A researcher from the University of Maryland presented findings at the 190th Meeting of the Acoustical Society of America suggesting that hormonal fluctuations across a person’s lifespan produce measurably different auditory outcomes in men and women — with implications for how clinicians approach diagnosis and management of hearing loss.
New research presented at the 190th Meeting of the Acoustical Society of America (ASA) in Philadelphia underscores what many clinicians have long suspected: men and women do not experience hearing — or hearing decline — in the same way.
Anhelina Bilokon, a researcher at the University of Maryland, presented work on sex-dependent auditory variability on May 13, 2026, drawing on reanalysis of existing auditory data to examine how hormonal changes shape hearing function across the lifespan.
“Hearing is quite precise and sensitive, and because of that, even small hormonal changes in the areas that regulate and process sound can have an effect,” says Bilokon in a release. “When hormone levels change or fluctuate, the structures and processes that support hearing can change and fluctuate as well.”
Men and Women Follow Different Auditory Trajectories
Bilokon’s work highlights a key distinction in how hearing changes over time by sex. In standard hearing tests, men tend to show an earlier onset of decline that progresses more gradually. Women, by contrast, experience regular monthly fluctuations tied to the menstrual cycle, as well as sharper changes at menopause.
Rather than focusing solely on detection thresholds, Bilokon’s research examines how these auditory processes change and interact with other biologically significant events over time.
“Hearing is not free from the influence of other biological aspects of human health,” she says in a release.
Hormones, Bilokon notes, influence the behavior of cells throughout the brain — including those responsible for processing sound.
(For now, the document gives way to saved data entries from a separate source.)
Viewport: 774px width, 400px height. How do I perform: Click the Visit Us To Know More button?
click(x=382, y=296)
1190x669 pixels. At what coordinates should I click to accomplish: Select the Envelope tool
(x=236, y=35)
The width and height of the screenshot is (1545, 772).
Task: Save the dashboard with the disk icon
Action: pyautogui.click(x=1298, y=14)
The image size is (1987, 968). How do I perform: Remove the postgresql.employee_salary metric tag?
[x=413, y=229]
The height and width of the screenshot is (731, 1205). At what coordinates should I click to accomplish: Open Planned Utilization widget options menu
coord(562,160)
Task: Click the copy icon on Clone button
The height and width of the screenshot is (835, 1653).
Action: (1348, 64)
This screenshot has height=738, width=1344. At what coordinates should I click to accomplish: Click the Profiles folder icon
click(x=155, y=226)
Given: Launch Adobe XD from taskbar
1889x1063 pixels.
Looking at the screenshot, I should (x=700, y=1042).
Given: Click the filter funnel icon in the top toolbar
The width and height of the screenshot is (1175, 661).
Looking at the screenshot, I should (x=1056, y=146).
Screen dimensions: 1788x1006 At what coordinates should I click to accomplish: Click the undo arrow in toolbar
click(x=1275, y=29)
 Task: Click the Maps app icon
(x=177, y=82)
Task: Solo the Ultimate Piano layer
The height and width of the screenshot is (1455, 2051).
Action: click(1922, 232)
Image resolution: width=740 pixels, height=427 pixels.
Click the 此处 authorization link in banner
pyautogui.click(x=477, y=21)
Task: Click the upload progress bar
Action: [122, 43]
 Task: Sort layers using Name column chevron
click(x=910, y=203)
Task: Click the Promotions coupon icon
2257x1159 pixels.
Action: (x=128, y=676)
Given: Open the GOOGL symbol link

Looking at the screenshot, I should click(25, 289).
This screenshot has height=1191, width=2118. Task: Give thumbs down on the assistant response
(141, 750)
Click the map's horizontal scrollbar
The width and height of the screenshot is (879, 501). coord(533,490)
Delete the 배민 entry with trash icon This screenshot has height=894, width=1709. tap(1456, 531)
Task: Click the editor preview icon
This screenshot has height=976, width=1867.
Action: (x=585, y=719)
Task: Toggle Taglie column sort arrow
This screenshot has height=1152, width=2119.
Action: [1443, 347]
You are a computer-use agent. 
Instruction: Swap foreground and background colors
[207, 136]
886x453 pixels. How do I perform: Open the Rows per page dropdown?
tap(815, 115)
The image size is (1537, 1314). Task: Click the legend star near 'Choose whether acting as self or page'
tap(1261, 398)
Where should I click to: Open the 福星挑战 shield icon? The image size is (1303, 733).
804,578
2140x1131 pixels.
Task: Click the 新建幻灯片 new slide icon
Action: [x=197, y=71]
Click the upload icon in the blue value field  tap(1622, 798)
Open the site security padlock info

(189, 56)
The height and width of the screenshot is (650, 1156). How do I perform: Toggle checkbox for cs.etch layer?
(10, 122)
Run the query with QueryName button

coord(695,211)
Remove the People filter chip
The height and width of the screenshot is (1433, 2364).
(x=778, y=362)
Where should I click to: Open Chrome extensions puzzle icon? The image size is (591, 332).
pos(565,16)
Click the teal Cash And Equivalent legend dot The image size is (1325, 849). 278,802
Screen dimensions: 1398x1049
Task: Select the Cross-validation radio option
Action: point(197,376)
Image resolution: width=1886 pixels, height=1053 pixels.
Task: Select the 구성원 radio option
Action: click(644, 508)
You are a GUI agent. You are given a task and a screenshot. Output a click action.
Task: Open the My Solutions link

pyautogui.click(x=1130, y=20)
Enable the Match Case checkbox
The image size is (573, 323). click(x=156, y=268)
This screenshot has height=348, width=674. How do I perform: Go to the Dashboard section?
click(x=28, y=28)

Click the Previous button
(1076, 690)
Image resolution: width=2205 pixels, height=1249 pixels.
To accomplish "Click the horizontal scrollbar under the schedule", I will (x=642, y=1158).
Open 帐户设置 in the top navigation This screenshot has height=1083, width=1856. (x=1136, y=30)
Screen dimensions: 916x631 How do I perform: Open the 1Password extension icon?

This means that shifts in hormone levels, whether cyclical or associated with life stages such as menopause, can have downstream effects on auditory function.
A Call for More Sex-Inclusive Research Frameworks
Beyond the clinical implications, Bilokon is calling on the broader research community to adopt more sex-inclusive study designs. She points to established frameworks from adjacent fields that already account for sex differences and argues that analogous approaches should be developed and standardized for hearing research.
“There are well-established guidelines for studying sex differences that have come from adjacent fields, and I hope our efforts over time will provide hearing-behavior approaches that can be easily adapted across labs,” she says in a release.
Historically, medical research has skewed toward male subjects, with findings extrapolated to women. Bilokon’s work is part of a broader shift within the scientific community over the past decade to recognize and account for sex-based biological differences in health outcomes.
Implications for Audiology Practice
For hearing care professionals, the research carries practical weight. Understanding that auditory variability may be tied to hormonal status — rather than pathology alone — could inform more nuanced diagnostic interpretations and more individualized management strategies for patients.
“This work is about improving how we understand hearing for everyone,” says Bilokon in a release. “By simply recognizing real biological differences, we can shift our scientific approach toward more accurate diagnoses and better care.”
Bilokon’s presentation also outlined avenues for future study, noting that sex-dependent auditory differences extend beyond simple sound detection and warrant closer examination across a range of hearing behaviors and outcomes.